Era troppo bello per essere vero. E, infatti, non era vero. L’Argentina emetteva appena 3 anni fa bond a 100 anni in dollari, scadenza giugno 2117 e cedola 7,125% (ISIN: US040114HN39), i primi della sua storia e un inedito per uno stato con uno o più default alle spalle. Gli investitori internazionali accolsero il collocamento come il segnale che la crisi finanziaria di Buenos Aires fosse alle spalle, celebrando il corso riformatore del presidente Mauricio Macri. Un anno dopo, il cambio crollava sui mercati e il paese veniva costretto a chiedere l’ennesimo aiuto al Fondo Monetario Internazionale, che stanzierà ben 57 miliardi, mai così tanti per una singola economia in un’unica soluzione.
Al suo esordio, offriva un rendimento del 7,85%, apparentemente tanto in un contesto di bassi tassi sui mercati avanzati, ma quello che in pochi avevano scontato è che l’Argentina sarebbe andata subito dopo a gambe per aria per la nona volta nella sua storia. Ieri, questi titoli sul secondario scambiavano ad appena 41 centesimi. Chi li acquistò all’atto della loro emissione oggi perderebbe più della metà del capitale rivendendoli.
A dire il vero, i bond 2117 non esistono sostanzialmente più dopo l’accordo tra governo e creditori per la ristrutturazione del debito sovrano per circa 66 miliardi di dollari. Essi sono stati accorciati nella durata e nel prezzo: verranno rimborsati in parte tra 15 anni e in parte tra 26 e a un prezzo di 54,50 centesimi.
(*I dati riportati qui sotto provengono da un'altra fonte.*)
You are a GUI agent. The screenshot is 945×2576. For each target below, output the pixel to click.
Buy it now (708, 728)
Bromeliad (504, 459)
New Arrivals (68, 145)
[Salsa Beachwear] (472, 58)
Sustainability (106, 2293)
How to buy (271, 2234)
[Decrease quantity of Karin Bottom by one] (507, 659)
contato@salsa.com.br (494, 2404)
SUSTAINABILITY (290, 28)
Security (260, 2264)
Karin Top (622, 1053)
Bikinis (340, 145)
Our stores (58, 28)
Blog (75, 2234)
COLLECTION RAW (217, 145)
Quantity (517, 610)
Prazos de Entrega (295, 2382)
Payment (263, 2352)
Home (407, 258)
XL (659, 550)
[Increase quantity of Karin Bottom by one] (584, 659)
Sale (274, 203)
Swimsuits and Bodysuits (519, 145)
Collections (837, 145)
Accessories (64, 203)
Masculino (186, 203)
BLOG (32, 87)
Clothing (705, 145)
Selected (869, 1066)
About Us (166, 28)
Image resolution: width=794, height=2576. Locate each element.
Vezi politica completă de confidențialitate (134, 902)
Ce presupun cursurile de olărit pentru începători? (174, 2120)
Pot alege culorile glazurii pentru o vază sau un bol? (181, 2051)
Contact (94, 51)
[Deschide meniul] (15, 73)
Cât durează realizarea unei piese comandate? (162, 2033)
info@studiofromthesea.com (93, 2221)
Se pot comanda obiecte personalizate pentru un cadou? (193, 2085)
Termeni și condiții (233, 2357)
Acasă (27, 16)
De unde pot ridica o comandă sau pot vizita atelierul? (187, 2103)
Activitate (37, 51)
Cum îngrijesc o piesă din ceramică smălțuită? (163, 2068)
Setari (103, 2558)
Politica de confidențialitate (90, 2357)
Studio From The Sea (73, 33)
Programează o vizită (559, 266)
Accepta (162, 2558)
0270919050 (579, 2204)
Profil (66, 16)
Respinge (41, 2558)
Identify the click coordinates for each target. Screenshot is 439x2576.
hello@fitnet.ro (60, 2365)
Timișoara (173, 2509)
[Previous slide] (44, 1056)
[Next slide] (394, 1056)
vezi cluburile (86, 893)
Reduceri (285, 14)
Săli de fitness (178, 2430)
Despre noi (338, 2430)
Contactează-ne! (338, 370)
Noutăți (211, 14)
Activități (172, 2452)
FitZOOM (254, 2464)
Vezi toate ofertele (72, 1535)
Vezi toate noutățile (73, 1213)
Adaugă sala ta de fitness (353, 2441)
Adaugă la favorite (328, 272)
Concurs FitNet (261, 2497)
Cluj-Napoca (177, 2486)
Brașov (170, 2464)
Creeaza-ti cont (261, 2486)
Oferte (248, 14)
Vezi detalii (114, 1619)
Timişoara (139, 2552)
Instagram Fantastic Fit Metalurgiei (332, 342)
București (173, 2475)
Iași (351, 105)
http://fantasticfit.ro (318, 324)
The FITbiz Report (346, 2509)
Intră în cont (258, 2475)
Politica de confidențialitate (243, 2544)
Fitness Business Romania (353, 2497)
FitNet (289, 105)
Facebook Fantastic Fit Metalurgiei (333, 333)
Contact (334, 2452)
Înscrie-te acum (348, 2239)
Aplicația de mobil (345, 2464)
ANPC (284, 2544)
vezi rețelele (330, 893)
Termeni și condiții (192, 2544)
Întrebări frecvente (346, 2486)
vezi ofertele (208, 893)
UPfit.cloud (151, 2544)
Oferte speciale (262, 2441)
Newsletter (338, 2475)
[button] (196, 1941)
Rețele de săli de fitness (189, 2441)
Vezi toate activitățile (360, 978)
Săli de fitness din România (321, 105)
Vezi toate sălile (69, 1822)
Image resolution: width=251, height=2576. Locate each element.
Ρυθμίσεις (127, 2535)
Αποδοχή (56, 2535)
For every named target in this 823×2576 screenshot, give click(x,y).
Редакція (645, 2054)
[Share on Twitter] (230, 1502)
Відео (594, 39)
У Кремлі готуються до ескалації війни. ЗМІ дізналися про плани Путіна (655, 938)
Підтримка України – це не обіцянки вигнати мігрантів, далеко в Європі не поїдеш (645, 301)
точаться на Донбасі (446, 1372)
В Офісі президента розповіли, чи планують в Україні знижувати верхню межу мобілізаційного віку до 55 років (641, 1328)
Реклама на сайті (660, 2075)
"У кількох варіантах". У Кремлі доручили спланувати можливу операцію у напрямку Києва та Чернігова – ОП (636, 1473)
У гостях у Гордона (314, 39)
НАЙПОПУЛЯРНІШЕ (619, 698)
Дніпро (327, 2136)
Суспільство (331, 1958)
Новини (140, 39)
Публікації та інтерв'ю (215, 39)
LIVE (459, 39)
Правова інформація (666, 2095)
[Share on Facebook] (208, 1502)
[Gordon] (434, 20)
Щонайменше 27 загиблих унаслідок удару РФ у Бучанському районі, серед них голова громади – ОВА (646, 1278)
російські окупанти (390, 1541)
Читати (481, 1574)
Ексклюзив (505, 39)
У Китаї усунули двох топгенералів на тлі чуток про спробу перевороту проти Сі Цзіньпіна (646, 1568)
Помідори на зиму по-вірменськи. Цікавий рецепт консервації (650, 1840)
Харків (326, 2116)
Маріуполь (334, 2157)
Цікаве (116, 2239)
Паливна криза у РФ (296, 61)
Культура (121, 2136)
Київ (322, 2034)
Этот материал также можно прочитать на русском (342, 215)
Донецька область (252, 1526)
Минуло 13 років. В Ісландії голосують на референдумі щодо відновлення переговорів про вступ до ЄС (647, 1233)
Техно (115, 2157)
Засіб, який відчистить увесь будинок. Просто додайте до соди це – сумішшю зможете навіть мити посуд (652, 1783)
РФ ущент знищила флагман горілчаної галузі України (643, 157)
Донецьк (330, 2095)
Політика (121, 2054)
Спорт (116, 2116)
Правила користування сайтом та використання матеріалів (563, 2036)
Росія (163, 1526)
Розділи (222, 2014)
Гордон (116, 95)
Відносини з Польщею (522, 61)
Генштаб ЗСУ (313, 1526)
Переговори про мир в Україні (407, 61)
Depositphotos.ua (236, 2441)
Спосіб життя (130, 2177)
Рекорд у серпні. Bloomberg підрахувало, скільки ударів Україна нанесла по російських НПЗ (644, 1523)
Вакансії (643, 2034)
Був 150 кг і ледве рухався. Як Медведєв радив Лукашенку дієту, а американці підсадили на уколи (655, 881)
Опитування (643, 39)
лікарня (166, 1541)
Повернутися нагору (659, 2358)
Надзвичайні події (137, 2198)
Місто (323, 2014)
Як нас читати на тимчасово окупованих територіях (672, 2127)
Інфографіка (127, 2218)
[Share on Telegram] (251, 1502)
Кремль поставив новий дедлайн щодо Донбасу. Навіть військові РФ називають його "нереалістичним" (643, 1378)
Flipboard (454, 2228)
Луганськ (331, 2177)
Solo chi ebbe la temerarietà di investirvi negli ultimi mesi, alle quotazioni crollate fin sotto i 23 centesimi a inizio maggio, può cantare vittoria.
Bond Argentina, ristrutturazione quasi conclusa e il mercato resta scettico
Prezzi bond restano bassi
A differenza del 2017, il mercato è così disincantato verso l’Argentina, che nemmeno l’accordo riesce a risollevare i prezzi, i quali teoricamente dovrebbero tendere a quei 54-55 centesimi sopra indicati. Evidentemente, gli obbligazionisti pretendono un margine intorno ad almeno il 25% per comprarli, temendo che il peggio non sia alle spalle.
I bond a 100 anni di cui parliamo, così come gran parte degli altri ristrutturati, risultano denominati in dollari. Per questo, solo se la banca centrale disporrà di riserve valutarie adeguate potrà affrontare i pagamenti, altrimenti la pressione sul governo rimarrà elevata e così sui prezzi. Ma le riserve dipendono dalla capacità dell’economia di esportare e di attirare capitali esteri, a sua volta legata alle riforme economiche che il governo dovrebbe varare per rendere l’Argentina un mercato efficiente e appetibile per la finanza estera. Nessuna di queste condizioni sussiste ad oggi, per cui fanno bene gli investitori a non fidarsi dei “Tango bond” persino dopo l’accordo. Hanno fatto male ad entusiasmarsi tre anni fa solo per una presidenza all’apparenza liberale.